Matmul High-Level API Performance Optimization by Enabling IBShare
Case Study
This case shows the optimized performance when IBShare is enabled for both matrix A and matrix B in the matrix multiplication of the Matmul high-level API in the fusion operator scenario.
The key optimization measures in this case are as follows:
- Core division logic: Based on the Cube core, the Matmul computation result is output to the GM and provided to the Vector core for subsequent computation.
- IBShare enable: IBShares is enabled for both matrix A and matrix B.
The operator specifications are as follows.
Input |
Shape |
Data type |
Format |
|---|---|---|---|
x |
128,384 |
float16 |
ND |
y |
384,256 |
float16 |
ND |
For details about the samples of enabling and disabling IBShare, see matmulABshare sample and MatmulNoABshare sample.
Obtaining Profile Data
Use the msProf tool to obtain the profile data of the operator, focusing on the MTE2, Cube, and Scalar pipelines.
Analyzing Main Bottlenecks

According to the preceding profile data, the ratio of Scalar time is high, implying that the performance bottleneck lies in the Scalar pipeline. Before the optimization, the average execution time is 27.06 μs.
Developing Optimization Solutions
If IBShare is disabled for matrix A and matrix B, data needs to be tiled based on the K, M, or N axis.

When IBShare is enabled for both matrix A and matrix B, they can share L1 buffer, without need for tiling and repeated loading. In addition, the Cube unit is driven by AIV0 (single core) and initiates a computation. The computation result is shared by AIV0 and AIV1, reducing the number of Cube responses and Scalar computations.

The following figure illustrates the message interaction comparison when the IBShare is enabled and disabled.
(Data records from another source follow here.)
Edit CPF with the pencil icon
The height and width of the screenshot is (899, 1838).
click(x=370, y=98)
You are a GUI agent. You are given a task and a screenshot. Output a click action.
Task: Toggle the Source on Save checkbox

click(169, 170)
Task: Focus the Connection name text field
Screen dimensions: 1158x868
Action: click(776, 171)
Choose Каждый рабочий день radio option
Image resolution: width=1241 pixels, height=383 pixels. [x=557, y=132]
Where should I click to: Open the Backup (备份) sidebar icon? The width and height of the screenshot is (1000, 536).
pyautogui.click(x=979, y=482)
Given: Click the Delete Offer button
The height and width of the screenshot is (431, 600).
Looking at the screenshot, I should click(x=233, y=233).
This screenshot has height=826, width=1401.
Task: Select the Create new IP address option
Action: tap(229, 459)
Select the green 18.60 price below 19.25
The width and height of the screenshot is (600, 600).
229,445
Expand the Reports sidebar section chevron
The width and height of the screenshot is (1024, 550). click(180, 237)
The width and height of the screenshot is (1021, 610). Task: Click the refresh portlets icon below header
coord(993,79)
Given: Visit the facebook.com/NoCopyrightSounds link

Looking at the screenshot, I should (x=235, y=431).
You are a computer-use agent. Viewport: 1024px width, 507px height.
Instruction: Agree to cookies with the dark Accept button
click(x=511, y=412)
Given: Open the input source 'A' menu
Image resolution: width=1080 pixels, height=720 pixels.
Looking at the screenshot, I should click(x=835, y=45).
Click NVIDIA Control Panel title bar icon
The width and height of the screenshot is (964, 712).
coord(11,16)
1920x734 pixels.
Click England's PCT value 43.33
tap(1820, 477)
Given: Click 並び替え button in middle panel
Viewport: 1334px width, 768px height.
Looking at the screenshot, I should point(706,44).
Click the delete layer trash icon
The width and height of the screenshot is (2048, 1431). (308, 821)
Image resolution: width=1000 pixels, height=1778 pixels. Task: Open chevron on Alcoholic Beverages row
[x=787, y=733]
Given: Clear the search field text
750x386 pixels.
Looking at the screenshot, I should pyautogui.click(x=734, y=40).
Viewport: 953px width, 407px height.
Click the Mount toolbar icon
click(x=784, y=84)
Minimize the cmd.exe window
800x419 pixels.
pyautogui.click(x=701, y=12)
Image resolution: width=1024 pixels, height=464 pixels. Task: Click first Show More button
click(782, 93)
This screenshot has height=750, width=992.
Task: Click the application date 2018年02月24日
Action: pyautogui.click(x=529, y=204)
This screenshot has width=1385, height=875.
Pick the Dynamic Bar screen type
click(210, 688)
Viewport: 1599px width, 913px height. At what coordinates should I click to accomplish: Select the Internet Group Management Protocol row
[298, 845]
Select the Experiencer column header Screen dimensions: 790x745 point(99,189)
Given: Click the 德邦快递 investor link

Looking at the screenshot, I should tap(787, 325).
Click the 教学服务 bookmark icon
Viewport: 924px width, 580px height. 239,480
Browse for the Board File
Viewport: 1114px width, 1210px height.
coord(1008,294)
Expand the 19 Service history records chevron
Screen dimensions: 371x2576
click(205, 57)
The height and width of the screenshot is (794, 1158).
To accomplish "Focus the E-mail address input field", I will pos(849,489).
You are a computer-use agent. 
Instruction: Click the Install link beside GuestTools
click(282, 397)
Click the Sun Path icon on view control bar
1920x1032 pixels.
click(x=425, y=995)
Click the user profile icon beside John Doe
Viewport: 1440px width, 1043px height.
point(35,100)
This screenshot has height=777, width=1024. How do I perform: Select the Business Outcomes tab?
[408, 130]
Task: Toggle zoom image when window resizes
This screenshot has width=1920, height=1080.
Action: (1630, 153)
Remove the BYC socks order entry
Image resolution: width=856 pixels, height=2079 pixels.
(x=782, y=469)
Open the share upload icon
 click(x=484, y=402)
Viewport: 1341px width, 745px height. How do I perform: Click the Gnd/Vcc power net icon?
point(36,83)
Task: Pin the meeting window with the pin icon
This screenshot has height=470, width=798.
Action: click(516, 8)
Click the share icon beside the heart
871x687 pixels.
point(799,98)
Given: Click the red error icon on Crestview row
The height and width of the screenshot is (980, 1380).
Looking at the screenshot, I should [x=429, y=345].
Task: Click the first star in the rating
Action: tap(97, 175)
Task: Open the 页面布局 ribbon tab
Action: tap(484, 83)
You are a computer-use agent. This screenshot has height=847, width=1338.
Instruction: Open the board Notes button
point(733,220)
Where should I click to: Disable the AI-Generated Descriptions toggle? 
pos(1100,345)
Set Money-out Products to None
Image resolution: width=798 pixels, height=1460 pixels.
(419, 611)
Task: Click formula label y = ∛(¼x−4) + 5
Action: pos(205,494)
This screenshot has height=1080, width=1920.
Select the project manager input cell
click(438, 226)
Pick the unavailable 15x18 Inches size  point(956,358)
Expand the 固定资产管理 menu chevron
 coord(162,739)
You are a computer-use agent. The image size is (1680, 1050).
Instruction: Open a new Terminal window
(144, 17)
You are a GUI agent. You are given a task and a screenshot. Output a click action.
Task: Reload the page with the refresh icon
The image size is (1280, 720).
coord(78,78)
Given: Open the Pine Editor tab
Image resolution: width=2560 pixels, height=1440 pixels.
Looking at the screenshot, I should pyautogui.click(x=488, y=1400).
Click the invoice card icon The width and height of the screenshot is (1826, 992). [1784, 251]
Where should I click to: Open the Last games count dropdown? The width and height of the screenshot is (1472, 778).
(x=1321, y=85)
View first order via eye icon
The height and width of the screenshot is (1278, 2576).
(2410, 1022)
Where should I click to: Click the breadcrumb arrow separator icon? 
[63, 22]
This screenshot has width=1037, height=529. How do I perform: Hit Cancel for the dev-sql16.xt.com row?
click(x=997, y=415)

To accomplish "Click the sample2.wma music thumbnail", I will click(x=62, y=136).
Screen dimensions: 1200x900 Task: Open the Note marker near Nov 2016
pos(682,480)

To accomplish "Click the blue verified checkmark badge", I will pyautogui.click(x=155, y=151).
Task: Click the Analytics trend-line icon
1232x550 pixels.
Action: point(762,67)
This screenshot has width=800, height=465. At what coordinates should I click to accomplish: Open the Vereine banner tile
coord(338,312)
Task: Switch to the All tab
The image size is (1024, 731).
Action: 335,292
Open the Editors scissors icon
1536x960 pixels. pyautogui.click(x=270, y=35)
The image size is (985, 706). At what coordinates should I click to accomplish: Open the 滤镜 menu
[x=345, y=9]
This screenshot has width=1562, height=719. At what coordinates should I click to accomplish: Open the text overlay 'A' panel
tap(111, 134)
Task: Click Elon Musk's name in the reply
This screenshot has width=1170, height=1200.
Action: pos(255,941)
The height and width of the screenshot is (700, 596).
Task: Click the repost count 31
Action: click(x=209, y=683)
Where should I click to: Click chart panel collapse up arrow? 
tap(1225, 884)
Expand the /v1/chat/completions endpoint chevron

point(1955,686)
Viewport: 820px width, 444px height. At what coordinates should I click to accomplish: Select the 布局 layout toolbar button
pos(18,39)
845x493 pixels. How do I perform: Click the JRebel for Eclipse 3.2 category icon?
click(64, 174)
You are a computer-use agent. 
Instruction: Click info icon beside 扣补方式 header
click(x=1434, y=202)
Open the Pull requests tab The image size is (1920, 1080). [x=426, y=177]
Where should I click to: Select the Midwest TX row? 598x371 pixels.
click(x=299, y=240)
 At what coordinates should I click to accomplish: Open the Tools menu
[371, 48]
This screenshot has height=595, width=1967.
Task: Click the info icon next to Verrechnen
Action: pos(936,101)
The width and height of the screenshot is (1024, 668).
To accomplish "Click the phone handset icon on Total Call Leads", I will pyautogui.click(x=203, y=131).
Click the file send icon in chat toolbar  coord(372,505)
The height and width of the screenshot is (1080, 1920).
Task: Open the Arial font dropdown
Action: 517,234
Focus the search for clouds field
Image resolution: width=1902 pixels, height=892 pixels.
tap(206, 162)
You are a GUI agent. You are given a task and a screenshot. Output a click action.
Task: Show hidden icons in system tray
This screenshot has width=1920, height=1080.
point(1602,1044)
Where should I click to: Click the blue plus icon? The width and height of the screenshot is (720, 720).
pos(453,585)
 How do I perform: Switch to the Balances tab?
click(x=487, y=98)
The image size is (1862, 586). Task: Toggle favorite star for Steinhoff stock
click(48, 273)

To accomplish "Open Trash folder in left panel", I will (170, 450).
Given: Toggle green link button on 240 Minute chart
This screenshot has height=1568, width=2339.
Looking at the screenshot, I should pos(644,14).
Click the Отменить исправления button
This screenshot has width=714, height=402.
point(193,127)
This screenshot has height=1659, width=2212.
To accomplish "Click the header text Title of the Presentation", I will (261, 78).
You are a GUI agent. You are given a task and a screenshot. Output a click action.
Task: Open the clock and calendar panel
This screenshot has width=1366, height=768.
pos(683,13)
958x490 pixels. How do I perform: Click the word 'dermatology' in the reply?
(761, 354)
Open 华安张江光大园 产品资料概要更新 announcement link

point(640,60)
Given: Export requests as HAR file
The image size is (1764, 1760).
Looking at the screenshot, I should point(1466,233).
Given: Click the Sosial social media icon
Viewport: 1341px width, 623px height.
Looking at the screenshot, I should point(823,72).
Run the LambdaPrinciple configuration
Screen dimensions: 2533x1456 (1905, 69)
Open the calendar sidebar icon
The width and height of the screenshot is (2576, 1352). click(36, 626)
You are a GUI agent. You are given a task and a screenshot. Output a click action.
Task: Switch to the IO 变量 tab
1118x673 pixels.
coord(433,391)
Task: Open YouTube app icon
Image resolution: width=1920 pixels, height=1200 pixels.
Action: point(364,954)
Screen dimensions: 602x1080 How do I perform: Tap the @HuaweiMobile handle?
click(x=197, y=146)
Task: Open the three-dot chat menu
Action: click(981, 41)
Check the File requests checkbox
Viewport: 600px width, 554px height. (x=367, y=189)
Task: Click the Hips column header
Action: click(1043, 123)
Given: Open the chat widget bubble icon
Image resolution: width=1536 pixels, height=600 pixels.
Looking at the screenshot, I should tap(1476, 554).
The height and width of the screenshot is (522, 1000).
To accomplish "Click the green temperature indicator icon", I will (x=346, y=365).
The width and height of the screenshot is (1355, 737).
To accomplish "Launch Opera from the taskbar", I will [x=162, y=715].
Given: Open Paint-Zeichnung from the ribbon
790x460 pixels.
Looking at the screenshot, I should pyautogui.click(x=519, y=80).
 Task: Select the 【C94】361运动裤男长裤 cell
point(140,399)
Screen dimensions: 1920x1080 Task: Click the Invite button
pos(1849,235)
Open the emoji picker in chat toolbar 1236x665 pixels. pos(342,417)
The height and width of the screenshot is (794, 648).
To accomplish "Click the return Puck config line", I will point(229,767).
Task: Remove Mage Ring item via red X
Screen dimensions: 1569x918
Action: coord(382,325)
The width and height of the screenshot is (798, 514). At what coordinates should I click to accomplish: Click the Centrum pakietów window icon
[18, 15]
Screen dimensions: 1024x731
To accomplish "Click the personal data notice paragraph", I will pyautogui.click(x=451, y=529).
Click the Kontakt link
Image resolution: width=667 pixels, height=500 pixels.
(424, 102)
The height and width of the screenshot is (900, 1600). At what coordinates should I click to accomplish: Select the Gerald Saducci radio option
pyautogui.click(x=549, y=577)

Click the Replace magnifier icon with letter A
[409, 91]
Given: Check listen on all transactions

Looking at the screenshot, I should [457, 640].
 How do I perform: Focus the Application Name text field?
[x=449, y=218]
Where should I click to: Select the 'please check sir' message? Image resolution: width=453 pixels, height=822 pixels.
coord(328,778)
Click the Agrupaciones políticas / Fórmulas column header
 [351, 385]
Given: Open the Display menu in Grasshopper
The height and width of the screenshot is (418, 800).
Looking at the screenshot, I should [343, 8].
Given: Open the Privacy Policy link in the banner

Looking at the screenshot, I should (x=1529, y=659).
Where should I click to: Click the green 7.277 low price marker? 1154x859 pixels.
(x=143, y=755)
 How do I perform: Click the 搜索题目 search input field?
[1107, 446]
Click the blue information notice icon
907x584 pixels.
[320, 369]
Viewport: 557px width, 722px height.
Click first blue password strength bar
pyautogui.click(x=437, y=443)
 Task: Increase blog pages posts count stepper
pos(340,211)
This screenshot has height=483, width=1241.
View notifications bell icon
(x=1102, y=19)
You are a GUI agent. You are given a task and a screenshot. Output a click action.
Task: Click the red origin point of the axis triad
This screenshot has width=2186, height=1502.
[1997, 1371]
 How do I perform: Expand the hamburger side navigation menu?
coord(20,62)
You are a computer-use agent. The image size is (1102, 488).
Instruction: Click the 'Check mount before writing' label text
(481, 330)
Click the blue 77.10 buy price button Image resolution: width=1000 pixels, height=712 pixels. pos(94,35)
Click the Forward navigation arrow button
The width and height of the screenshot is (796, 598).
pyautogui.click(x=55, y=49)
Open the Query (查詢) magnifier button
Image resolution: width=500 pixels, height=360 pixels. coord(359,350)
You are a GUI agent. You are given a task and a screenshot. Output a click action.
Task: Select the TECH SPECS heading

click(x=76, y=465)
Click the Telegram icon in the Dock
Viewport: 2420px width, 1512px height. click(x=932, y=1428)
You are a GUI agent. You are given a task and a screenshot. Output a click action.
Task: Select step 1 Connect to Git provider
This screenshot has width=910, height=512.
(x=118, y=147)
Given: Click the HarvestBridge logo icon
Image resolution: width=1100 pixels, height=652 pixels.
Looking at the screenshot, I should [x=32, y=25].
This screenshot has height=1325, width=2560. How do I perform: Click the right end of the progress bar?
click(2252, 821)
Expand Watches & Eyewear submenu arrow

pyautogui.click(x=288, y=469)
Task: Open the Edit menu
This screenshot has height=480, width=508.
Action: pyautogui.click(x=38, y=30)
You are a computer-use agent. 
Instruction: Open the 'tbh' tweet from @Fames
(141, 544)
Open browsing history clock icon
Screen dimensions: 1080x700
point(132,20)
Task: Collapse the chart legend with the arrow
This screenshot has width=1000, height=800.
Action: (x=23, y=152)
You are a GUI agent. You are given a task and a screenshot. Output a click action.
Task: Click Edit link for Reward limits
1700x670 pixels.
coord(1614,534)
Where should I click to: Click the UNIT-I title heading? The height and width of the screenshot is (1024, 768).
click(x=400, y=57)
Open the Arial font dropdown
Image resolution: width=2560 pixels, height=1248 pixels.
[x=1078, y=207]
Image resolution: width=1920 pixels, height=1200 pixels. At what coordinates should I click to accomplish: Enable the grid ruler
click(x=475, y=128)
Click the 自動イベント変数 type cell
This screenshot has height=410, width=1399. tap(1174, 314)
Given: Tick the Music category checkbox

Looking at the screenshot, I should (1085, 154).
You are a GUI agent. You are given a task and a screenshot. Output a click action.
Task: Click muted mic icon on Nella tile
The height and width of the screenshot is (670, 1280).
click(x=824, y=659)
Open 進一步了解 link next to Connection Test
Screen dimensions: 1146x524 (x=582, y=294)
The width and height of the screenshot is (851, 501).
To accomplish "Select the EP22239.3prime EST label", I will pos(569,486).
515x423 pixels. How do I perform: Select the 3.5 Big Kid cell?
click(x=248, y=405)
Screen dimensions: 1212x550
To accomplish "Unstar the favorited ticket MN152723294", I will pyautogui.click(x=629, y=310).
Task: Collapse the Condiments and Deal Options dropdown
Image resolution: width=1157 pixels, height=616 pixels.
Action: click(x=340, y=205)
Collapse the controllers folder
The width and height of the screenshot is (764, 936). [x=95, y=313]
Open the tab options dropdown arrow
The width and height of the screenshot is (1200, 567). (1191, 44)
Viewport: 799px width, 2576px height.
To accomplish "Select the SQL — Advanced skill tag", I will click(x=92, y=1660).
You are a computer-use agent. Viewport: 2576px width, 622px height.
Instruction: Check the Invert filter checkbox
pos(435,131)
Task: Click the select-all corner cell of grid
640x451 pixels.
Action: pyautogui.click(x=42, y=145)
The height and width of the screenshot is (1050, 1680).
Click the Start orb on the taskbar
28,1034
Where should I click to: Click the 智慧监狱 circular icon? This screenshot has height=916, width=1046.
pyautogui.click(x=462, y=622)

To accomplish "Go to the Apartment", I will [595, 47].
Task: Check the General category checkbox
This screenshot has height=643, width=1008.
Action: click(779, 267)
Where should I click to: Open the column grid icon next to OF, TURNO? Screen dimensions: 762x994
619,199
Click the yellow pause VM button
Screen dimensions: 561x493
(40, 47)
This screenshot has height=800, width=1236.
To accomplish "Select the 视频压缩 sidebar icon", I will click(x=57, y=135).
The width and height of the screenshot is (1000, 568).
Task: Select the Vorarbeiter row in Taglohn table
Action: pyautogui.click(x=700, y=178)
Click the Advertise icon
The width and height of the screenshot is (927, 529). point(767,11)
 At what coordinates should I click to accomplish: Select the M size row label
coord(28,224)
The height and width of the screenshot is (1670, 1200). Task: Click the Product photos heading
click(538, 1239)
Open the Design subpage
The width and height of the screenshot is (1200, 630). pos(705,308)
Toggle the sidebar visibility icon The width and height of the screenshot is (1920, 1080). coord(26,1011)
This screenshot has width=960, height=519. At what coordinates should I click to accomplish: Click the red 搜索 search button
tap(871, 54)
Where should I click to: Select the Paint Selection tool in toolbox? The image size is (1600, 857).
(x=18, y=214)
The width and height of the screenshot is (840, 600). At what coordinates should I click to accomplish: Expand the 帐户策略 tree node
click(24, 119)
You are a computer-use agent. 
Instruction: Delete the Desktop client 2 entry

Set IBShare of MatmulType of matrix B to true to enable IBShare. The code is as follows:
constexpr bool isABshare = true;
template <typename aType, typename bType, typename cType> class MatmutABshareKernel {
public:
__aicore__ inline MatmutABshareKernel(){};
__aicore__ inline void Init(GM_ADDR a, GM_ADDR b, GM_ADDR c, GM_ADDR workspace,
const TCubeTiling &tiling, AscendC::TPipe *pipe);
__aicore__ inline void Process(AscendC::TPipe *pipe);
__aicore__ inline void CalcOffset(int32_t blockIdx, const TCubeTiling &tiling, int32_t &offsetA, int32_t &offsetB,
int32_t &offsetC);
Matmul<MatmulType<AscendC::TPosition::GM, CubeFormat::ND, aType, false, LayoutMode::NONE, isABshare>,
MatmulType<AscendC::TPosition::GM, CubeFormat::ND, bType, false, LayoutMode::NONE, isABshare>,
MatmulType<AscendC::TPosition::VECIN, CubeFormat::ND, cType>>
matmulObj;
AscendC::GlobalTensor<aType> aGlobal;
AscendC::GlobalTensor<bType> bGlobal;
AscendC::GlobalTensor<cType> cGlobal;
TCubeTiling tiling;
};
template <typename aType, typename bType, typename cType>
__aicore__ inline void MatmutABshareKernel<aType, bType, cType>::Init(GM_ADDR a, GM_ADDR b, GM_ADDR c,
GM_ADDR workspace,const TCubeTiling &tiling, AscendC::TPipe *pipe)
{
this->tiling = tiling;
aGlobal.SetGlobalBuffer(reinterpret_cast<__gm__ aType *>(a), tiling.M * tiling.Ka);
bGlobal.SetGlobalBuffer(reinterpret_cast<__gm__ bType *>(b), tiling.Kb * tiling.N);
cGlobal.SetGlobalBuffer(reinterpret_cast<__gm__ cType *>(c), tiling.M * tiling.N);
int32_t offsetA, offsetB, offsetC;
CalcOffset(AscendC::GetBlockIdx(), tiling, offsetA, offsetB, offsetC); // calculate offset
aGlobal = aGlobal[offsetA];
bGlobal = bGlobal[offsetB];
cGlobal = cGlobal[offsetC];
}
template <typename aType, typename bType, typename cType>
__aicore__ inline void
MatmutABshareKernel<aType, bType, cType>::CalcOffset(int32_t blockIdx, const TCubeTiling &tiling,
int32_t &offsetA, int32_t &offsetB, int32_t &offsetC)
{
offsetA = 0;
offsetB = 0;
offsetC = 0;
}
Verifying Optimization Benefits
After the optimization, the average execution time is 20.61 μs, which is much faster than that before the optimization.

Summary
In the fusion operator scenario, IBShare is enabled for both matrix A and matrix B of Matmul computation to divide cores from the perspective of Cube cores, effectively reducing the Scalar overhead on the Cube side and improving performance.